Знает ли он, что Бог сотворил его по воле и желанию Своему, что и волосы на голове у него все посчитаны, и каждая секунда жизни исчислена Богом? Бог прекрасно знал, что руки, данные ему, человек употребит на грех, а ноги – на то, чтобы уйти прочь от Бога. Но не стал лишать человека этих даров; вместо этого присовокупил к ним еще один, самый драгоценный дар – Своего Сына.
Знает ли он, что ради него Бог сошел в мир? Что пострадал ради него? Что терпел плевки и заушения, что кнут клочьями сдирал с Него кожу, что Его прибили гвоздями к кресту и выставили нагим на потеху толпе? Что Он задыхался, ловя воздух, и при каждом вздохе израненная спина Его терлась о занозистое дерево креста? Что с последним Своим вздохом Он выполнил Свою задачу: спас этого человека и открыл для него место в вечности, рядом с Собой?
Знает он об этом?
Конечно, нет. И мы должны ему рассказать.
Пока я валяюсь на полу и рыдаю, предаваясь жалости к себе – миллионы, миллиарды людей в мире продолжают жить, ничего не зная о Боге, о том, сколь Он велик и какие чудеса сотворил для нас. Вот кто по-настоящему страдает! Ведь они не знают Его надежды, Его мира, Его любви, превосходящей всякое понимание. Не знают Благой Вести.

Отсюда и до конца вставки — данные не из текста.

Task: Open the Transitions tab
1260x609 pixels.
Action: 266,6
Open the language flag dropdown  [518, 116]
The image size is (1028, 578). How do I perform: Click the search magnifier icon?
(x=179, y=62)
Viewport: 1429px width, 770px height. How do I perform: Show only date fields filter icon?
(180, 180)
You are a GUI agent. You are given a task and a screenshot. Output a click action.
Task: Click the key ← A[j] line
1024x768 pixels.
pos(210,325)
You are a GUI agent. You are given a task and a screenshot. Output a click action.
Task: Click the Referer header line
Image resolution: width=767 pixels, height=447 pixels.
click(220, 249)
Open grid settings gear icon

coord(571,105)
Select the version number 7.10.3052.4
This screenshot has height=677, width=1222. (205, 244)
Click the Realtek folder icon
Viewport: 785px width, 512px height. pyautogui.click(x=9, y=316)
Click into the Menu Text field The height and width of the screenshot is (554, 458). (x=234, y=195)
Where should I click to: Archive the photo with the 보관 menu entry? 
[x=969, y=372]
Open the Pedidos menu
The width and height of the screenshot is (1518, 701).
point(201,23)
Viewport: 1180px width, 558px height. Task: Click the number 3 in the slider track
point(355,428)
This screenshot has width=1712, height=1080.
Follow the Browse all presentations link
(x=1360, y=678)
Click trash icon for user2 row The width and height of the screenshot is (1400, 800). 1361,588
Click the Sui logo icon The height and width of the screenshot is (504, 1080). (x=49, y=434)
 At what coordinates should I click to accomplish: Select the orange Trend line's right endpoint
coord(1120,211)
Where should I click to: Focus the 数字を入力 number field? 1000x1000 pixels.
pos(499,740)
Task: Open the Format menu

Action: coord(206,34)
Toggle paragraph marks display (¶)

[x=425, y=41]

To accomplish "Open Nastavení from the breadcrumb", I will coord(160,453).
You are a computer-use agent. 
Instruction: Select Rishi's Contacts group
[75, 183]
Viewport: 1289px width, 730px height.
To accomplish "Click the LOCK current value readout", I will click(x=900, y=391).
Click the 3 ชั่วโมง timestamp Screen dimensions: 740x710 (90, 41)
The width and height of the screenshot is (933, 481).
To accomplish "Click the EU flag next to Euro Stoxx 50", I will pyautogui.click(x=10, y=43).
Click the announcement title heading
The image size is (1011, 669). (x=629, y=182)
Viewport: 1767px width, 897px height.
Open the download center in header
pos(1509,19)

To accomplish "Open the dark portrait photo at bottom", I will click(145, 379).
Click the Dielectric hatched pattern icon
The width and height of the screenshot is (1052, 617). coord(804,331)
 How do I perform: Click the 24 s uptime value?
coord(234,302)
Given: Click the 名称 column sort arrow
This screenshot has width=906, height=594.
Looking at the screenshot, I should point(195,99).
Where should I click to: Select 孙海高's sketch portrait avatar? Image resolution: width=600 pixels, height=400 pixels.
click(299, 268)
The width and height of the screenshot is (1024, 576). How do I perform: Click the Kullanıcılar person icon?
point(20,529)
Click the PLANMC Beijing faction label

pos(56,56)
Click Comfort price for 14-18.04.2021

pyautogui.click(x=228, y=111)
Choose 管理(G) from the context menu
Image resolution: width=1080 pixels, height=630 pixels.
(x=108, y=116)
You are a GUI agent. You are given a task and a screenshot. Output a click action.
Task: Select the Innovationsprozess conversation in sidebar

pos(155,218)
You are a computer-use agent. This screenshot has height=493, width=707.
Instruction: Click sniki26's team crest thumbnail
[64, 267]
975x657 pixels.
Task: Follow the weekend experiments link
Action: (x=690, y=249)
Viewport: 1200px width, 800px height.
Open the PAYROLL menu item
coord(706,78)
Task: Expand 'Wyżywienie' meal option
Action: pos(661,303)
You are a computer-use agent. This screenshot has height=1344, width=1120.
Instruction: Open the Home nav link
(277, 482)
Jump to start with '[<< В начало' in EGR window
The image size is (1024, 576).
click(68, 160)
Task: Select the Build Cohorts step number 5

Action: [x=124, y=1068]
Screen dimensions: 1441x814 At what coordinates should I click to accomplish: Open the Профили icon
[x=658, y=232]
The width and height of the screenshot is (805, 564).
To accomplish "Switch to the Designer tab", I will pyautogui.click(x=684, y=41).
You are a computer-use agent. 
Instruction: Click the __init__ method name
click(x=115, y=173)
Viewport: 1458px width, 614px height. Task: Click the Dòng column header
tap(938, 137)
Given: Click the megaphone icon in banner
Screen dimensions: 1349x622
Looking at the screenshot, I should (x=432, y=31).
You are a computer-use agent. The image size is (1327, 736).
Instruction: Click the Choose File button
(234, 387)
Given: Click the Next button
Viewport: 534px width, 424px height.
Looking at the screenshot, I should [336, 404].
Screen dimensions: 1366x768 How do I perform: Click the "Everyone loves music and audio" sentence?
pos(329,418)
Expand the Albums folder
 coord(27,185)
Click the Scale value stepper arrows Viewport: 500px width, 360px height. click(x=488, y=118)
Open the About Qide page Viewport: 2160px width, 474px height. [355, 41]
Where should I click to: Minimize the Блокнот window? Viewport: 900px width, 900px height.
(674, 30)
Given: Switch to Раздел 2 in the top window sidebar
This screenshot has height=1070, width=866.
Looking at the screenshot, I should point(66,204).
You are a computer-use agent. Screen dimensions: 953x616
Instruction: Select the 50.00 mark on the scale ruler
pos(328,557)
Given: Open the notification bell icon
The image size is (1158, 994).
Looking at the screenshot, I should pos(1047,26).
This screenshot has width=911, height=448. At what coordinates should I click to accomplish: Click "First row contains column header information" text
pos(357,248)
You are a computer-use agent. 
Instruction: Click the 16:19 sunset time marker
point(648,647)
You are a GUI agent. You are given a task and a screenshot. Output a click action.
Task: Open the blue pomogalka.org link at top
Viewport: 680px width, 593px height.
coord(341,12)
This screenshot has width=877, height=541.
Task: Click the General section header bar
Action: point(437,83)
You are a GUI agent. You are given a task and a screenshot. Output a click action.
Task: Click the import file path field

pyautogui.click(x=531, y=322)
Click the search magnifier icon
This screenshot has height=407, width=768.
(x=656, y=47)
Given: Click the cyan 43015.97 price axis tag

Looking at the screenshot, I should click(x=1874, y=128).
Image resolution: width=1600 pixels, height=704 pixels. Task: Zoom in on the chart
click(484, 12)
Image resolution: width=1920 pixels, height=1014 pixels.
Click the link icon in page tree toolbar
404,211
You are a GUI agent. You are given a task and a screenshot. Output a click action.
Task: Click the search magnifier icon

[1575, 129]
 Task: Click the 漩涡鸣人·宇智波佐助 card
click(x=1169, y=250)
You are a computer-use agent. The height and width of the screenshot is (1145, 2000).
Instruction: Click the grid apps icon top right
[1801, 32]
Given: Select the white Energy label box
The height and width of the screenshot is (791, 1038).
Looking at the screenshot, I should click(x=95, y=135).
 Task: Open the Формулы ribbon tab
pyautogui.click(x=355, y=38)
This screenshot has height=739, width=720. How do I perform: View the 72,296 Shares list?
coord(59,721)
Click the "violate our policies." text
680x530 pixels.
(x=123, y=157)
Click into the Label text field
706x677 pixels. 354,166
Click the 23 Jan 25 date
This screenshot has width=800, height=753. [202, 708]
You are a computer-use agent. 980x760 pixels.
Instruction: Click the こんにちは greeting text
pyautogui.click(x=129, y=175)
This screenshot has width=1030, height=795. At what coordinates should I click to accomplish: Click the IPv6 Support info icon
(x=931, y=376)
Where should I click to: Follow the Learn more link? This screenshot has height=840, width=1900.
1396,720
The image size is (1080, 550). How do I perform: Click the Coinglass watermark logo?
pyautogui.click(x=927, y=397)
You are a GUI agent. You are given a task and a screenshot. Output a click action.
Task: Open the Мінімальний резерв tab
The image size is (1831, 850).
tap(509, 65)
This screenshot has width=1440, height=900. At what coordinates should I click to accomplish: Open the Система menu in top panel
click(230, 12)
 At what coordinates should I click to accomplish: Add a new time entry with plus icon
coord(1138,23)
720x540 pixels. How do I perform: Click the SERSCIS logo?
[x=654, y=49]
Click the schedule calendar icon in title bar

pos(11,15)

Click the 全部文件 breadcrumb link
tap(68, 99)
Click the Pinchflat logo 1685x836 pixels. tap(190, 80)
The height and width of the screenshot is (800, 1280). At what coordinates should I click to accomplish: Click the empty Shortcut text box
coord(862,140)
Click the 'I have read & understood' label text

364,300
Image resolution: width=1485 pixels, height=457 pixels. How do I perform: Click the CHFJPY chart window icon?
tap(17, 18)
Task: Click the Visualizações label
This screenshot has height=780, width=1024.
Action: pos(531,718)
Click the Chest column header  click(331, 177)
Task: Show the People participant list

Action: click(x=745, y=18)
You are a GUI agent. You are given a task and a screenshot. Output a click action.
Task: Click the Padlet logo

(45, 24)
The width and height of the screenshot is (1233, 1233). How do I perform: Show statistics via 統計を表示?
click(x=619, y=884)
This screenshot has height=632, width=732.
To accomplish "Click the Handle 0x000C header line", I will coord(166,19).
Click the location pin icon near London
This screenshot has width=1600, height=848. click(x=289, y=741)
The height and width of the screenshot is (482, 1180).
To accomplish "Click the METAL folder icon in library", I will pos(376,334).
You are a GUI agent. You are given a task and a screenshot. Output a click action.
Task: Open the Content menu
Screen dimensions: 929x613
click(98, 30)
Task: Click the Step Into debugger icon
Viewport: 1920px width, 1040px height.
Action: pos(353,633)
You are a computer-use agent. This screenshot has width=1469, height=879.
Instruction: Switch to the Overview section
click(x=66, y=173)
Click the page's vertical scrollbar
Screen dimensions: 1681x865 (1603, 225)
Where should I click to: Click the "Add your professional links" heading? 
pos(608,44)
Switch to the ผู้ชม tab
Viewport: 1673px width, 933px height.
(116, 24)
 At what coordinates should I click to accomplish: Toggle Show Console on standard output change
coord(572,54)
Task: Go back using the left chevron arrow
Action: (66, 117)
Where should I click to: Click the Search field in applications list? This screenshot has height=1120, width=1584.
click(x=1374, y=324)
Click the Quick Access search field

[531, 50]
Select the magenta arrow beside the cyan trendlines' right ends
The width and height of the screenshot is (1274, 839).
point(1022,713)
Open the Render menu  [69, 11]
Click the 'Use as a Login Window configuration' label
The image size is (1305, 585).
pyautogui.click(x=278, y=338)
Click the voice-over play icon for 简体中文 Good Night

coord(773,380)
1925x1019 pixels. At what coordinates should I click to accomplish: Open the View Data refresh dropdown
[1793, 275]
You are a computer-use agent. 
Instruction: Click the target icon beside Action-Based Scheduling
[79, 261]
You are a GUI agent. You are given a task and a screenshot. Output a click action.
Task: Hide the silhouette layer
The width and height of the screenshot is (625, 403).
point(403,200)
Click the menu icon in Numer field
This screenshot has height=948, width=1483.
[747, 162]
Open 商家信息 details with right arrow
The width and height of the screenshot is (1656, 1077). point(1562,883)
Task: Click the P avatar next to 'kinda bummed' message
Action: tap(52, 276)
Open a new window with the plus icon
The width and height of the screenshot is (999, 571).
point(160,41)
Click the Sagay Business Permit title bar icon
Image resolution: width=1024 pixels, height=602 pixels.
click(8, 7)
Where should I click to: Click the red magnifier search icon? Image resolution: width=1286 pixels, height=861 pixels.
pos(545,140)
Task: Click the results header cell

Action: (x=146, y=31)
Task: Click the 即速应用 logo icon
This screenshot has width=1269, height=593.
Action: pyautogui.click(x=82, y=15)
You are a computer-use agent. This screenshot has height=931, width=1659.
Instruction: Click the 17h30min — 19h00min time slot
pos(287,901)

Иисус возлюбил нас смиреннейшей жизнью и страшнейшей смертью, а потом сказал: «Как Я возлюбил вас, так и вы любите друг друга». Могу ли я считать себя последователем Иисуса, если не готов жить так же, как Он? Умереть так же, как Он умер? Любить тех, кого никто не любит, дарить надежду тем, для кого надежды нет?
Верно, я не один. И главный в этой истории – не я. Главное – Он и Его любовь к детям Своим.
Теперь я знал, что значит следовать Богу. Это значит смело идти в Духе Его, духе любви и милости, в полной уверенности в жизни вечной, дарованной нам Его Сыном, с вечной целью проповедовать и славить Отца.